Therapeutic effect of ALZ003 on the growth of TMZ-resistant glioblastoma in vivo. A. After intracranial transplantation with TMZ-resistant U87MG cells for 10 days, mice were orally and intravenously administrated with TMZ (15 mg/kg) and ALZ003 three times per week, respectively. The date of death was recorded and analyzed by Log-Rank Test. (**p = 0.0052). B. The mouse brains were paraffin embedded and subject to slides preparation followed by hematoxylin- and eosin-staining. Tumor in each slide was indicated. The scale bar for HE staining of whole brain slice is 1 mm, and that for other IHC images is 0.5 mm. C. The area of tumor was quantitated by the Image J software. The difference with the control group was analyzed using Student's t-test (*p < 0.05). D. The alteration in body weight of transplanted mice during the process of experiment.
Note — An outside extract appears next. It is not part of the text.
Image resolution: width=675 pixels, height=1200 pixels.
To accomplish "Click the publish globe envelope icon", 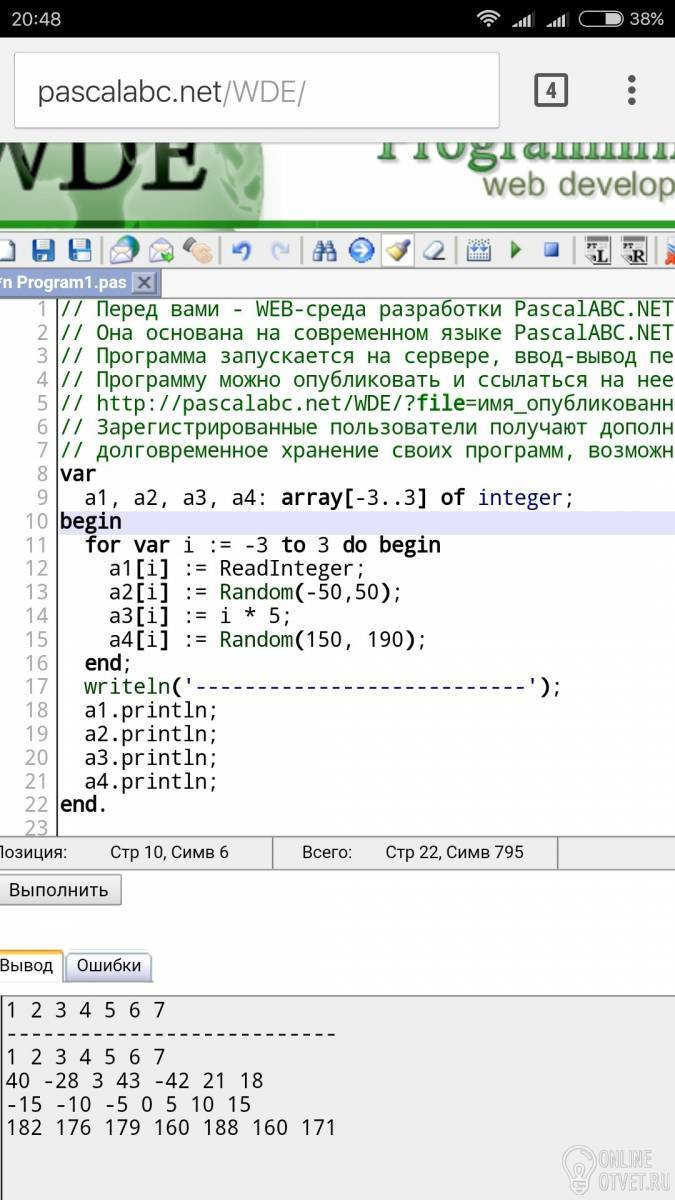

The difference with DMSO group was analyzed using two-way ANOVA. P-value was indicated. E, F. The slides were immunostained using the antibody targeting AR, c-myc, Ki-67 or PCNA. The scale bar represents 0.5 mm. F. The intensity of the interested protein was quantified using Score definition. The comparison was performed using Student's t-test. P-value was indicated.